皇居の二重橋に日章旗がかぶったイメージのイラスト

天皇誕生日とは

2月23日
「国民の祝日に関する法律」にて「天皇の誕生日を祝う。」と定められています。

平成31年(2019年)4月30日に施行された「天皇の退位等に関する皇室典範特例法」(平成29年法律第63号)の附則第10条により「国民の祝日に関する法律」の一部が改正され、天皇誕生日が12月23日から2月23日になりました。

今上天皇が「剣璽等承継の儀」「即位後朝見の儀」に臨まれて即位されたのは5月1日だったので、令和元年は天皇誕生日はありませんでした。
また、令和元年から12月23日は平日になりました。

天皇誕生日の歴史

明治初期から終戦直後まで、天皇誕生日は「天長(てんちょう)節」と呼ばれる国家の祝祭日でした。
奈良時代、宝亀6年(775年)の光仁天皇の誕辰に祝宴が開かれたのが初見です。

明治元年(1868年)9月22日に第一回の天長節が行なわれ、明治6年(1873年)に太陽暦への改暦に伴って11月3日に移動しました。

天長節当日は宮中三殿で天長節祭が行なわれたのち、皇族、高級官僚、各国大使公使らの拝賀を受け、祝宴が開かれました。
国民の方では、全国の小学校、各種団体などで記念行事が行なわれました。

大正天皇の天長節は8月31日でした。
しかしこの日は夏休みのため、10月31日にずらされました。

昭和天皇の天長節は4月29日でした。
戦後、昭和23年(1948年)に「国民の祝日に関する法律」(昭和23年法律第178号)の公布により、天皇誕生日と改称されました。

天皇誕生日の4つの祝賀行事

天皇誕生日は午前中は、天皇陛下が皇居の長和殿ベランダにお出ましになって国民から祝賀を受けられてお言葉がある「一般参賀」が行なわれます。

昭和25年(1950年)の天皇誕生日に、昭和天皇と香淳皇后が揃って宮内庁庁舎中央玄関上のバルコニーにお出ましになったのが始まりです。

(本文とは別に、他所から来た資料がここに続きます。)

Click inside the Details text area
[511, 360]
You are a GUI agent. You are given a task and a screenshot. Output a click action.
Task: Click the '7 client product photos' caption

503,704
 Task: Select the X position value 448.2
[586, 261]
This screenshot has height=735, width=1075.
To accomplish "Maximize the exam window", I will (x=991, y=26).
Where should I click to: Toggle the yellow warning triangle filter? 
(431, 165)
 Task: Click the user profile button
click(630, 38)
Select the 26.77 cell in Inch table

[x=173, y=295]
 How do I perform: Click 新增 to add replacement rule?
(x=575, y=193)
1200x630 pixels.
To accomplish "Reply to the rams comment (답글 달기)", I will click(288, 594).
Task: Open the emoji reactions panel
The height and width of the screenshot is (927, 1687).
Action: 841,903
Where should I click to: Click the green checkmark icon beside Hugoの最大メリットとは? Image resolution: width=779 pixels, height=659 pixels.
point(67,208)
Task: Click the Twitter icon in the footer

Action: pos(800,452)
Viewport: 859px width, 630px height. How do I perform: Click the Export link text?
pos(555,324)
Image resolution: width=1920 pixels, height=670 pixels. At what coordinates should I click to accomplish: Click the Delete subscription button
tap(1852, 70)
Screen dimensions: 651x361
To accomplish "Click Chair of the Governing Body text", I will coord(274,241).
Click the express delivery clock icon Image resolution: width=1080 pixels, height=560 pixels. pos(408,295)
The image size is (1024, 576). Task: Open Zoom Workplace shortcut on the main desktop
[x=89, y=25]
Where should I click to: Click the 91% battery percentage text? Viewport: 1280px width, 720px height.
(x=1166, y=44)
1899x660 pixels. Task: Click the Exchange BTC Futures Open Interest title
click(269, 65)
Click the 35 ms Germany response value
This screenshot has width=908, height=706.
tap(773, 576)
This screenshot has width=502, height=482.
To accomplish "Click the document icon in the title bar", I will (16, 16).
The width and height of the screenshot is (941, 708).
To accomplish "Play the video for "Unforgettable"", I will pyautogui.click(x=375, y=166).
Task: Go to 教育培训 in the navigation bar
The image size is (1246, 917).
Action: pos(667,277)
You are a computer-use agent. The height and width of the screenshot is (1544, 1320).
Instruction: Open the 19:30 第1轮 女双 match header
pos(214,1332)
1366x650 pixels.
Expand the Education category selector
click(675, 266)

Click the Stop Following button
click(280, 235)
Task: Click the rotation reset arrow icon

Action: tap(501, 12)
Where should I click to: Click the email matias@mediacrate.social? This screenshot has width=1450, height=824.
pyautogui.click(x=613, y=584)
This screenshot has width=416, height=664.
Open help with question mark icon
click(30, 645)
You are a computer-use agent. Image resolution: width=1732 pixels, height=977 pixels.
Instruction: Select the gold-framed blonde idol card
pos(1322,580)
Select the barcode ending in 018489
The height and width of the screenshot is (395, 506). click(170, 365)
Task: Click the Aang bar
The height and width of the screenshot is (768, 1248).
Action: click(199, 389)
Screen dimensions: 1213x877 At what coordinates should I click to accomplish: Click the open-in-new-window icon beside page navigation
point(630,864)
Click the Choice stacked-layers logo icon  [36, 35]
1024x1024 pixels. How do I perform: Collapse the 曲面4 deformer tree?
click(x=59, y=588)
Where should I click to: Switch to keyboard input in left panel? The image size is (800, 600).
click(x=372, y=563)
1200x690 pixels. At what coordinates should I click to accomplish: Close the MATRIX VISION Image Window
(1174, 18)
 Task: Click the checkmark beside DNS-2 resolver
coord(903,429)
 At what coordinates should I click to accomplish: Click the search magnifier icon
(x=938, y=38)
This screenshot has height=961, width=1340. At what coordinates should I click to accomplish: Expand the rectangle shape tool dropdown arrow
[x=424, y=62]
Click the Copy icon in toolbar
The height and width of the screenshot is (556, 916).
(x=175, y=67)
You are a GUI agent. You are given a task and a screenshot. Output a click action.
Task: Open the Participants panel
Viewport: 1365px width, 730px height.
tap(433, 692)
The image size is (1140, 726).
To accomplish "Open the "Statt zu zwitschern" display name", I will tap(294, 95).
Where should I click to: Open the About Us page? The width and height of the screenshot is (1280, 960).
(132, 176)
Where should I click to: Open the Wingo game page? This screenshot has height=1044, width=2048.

午後は皇族方、内閣総理大臣や衆・参両院の議長、最高裁判所長官らから祝賀を受けられる「祝賀の儀」、立法・司法・行政の各機関の要人や、都道府県知事、各界の代表者とそれぞれの配偶者を招いて祝賀を受けられる「宴会の儀」、各国の外交使節団の長とその配偶者を招いて祝賀を受けられる「茶会の儀」が行なわれます。

令和3年も一般参賀は取り止めになりました。

社会情勢を鑑みて、令和3年の一般参賀は昨年に引き続いて実施されないことになりました。

祝賀行事も縮小され「宴会の儀」と「茶会の儀」は取り止めになり、「祝賀の儀」のみ各国の駐日大使の代表1人を加えて行なわれます。